Next generation (xG) wireless communications impose requirements on the data rate, spectral efficiency, and latency (among others) that are higher than those for today's systems by several orders of magnitude. Despite the many different perceptions of xG that exist, I envision that next generation wireless communications built on emergent wireless paradigms will involve unprecedented interactions between the MAC layer and the PHY layer. These transformative wireless paradigms will also necessarily be fueled by circuit design innovations, due to the extreme system requirements.
As an example, full-duplex (FD) wireless is an emergent wireless communication paradigm that can greatly improve wireless network performance but is also fraught with fundamental challenges in the design of integrated radios. FD operation involves simultaneous transmission and reception at the same frequency, resulting in the tremendous transmitter self-interference at the receiver input. This self-interference can be a billion times more powerful than the desired signal to be received.
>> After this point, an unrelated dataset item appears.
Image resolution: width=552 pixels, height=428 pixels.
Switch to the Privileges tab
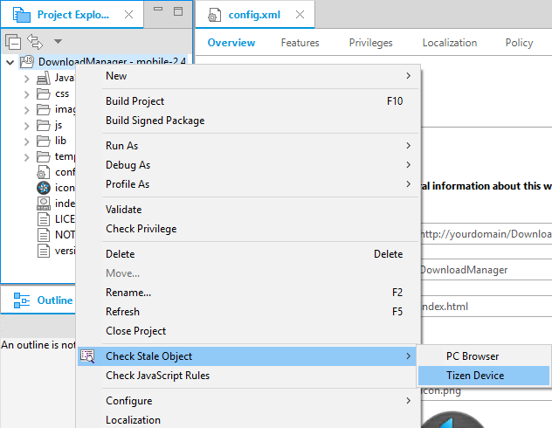[370, 43]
In this talk, I will present a system design methodology that breaks the boundaries between the traditional functional domains of the radio through novel circuit design. First, I will introduce a noise-cancelling, self-interference-cancelling receiver that uses a co-design between a self-interference canceller and a noise-cancelling receiver to enable antenna interfaces with low transmitter-to-receiver isolation. Next, I will introduce frequency-domain equalization at radio frequencies (RF), a technique that leverages signal processing concepts traditionally implemented in the digital signal-processing block to achieve wideband self-interference cancellation (SIC). After that, I will talk about a joint optimization across the antenna, analog, and digital domains that achieves 85dB overall SIC, enabling a practical FD link. At the end of the talk, I will discuss my collaborative work with network theorists on power allocation algorithms and rate-gain characterization for OFDMA-based FD wireless networks. I will also talk about my collaboration with researcher from the field of MEMS on realizing tunable frequency-division-duplexing RF systems.
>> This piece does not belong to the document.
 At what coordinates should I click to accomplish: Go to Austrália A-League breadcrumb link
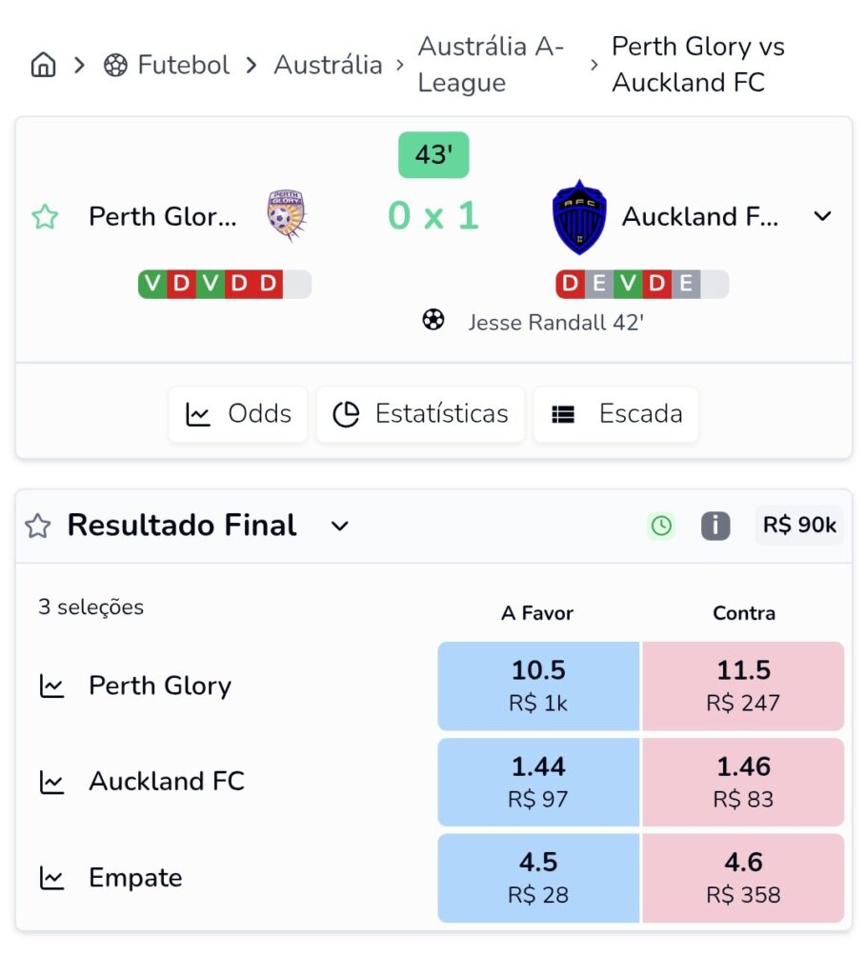491,65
Jin Zhou received the B.S. degree from Wuhan University in 2008, and the M.S. degree from Fudan University in 2011, both in Electrical Engineering. He is currently working towards the Ph.D. degree at Columbia University under the advisement of Professor Harish Krishnaswamy. The focus of his doctoral research has been integrated radios for full-duplex wireless.
Mr. Zhou is the recipient of the 2010 IEEE International Conference on Solid-State and Integrated Circuit Technology (ICSICT) Excellent Student Paper Award, the 2015-2016 Qualcomm Innovation Fellowship, and the 2015-2016 IEEE Solid-State Circuits Society (SSCS) Predoctoral Achievement Award.